— 課題 —
1 > 技撃樁の要点についての文章では、正確な胯の形を何と呼んでいるか。
2 > 技撃樁の要点についての文章を、最後に示された文の後から書き延ばしなさい。

意拳浅談

意拳/大成拳を研究しています。翻訳は意訳です。

張礼義先生の著書『大成拳技撃樁的要点』

技撃樁は大成拳/意拳の技撃を学ぶための基本功であり、技撃に必要な様々な力を養うことを目的としている。 しかし、多くの同志が站樁で功を用いているとはいえ、要領がつかめていないため、結果はあまり満足できるものではない。 参考までに長年の研究と修練から得た経験を書き出してみる。

一、胯の掖(注:挟む)について。 普通の人が立っていると、片足に体重がかかっており、腿を支えている胯が外を向いている。 多くの人がこの癖を技撃樁に持ち込んでおり、力を省いているが、却って力を得られていない。胯の歪みが姿勢の完全性と充実感を破壊しているためである。正確な胯の形は「掖胯」、つまり胯が少し引っ込み、体の形が中正であり、胯が偏っていない状態である。

二、後ろの手について。 ほとんどの人は技撃樁の時に、常に両腕で肘を曲げて球を抱き、両肘が鈍角になっている。 この練習では後ろの手の攻撃の練習に欠陥がある。後ろの手が体から離れすぎているため、身体の力を手に運ぶことが難しい。 したがって、後ろの手は体に近い方がよく、およそ拳は2つくらい、肘はまた鋭角であるべきである(注:この観点には議論の余地があり、大成拳の理論と矛盾している)。 これは古代の馬の上で槍を持っているのと同じで、後ろ手は体に近づけて、戦馬の前方の力が体から鉄砲の先端に伝わるようにしなければならない。

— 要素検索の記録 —
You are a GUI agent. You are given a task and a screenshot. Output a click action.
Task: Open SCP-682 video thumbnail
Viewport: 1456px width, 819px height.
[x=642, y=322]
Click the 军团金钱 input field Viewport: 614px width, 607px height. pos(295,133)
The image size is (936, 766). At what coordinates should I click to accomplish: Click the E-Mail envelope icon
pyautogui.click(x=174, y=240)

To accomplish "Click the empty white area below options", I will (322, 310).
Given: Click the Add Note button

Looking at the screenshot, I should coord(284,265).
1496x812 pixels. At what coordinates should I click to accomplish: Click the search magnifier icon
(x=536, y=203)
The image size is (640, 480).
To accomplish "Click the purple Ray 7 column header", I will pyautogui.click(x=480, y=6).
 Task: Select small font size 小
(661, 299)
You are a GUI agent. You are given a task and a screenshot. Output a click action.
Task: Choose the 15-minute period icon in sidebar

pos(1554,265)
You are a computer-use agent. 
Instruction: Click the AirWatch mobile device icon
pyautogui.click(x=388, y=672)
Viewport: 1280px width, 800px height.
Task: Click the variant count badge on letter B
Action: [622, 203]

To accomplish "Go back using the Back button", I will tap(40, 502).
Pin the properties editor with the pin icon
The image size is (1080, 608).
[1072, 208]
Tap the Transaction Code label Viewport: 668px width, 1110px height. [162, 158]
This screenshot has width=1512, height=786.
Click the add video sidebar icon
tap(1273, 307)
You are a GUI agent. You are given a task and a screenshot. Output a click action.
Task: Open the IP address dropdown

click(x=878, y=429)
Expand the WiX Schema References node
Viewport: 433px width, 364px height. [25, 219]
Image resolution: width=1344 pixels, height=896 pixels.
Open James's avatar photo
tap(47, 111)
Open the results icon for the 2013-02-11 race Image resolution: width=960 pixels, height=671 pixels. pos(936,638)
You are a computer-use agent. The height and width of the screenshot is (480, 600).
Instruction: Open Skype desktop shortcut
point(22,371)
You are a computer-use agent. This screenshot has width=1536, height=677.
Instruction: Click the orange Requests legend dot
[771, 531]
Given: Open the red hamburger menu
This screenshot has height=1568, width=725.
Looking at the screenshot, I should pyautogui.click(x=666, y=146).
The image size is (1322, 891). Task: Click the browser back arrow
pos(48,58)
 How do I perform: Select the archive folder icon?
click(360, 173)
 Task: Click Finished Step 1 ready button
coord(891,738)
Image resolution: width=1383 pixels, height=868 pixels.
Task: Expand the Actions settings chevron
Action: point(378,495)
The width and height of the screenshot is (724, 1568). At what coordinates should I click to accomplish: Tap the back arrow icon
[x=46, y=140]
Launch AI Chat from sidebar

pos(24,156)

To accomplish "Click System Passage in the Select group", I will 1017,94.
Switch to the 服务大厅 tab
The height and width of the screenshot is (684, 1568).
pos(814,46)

— 演習の解答 —
1 > 「掖胯」と呼んでいる。

2 >
三、意念について。大成拳は非常に意念を重要視している。良性あるいは良性に近い意念誘導は、鍛錬の成果を大幅に強化させることができると考えている。しかし、多くの人は意念を細かく、複雑にしすぎている。例えば、全身の各部位が繋がっているという意念を用い、全身に数十のスプリングが取り付けられていることを想像し、真実感を感じている。実際には、このような想像はすでに執着の錯誤に陥っている。数十のスプリングに取り付けられているという思いはいつでも(それが行き届いているかどうかに関わらず)、精神を緊張させ、伸びやかな状態になれず、精神と気勢の鍛錬に影響を与える。意念の運用の原則は「意図した時には行動している」とすべきである。先に述べた「全身の各部位が繋がっている」を例にすると、繋がっているという意識があれば十分であり、各部位が絶対的なスプリングや牛筋で繋がっていると考える必要はない。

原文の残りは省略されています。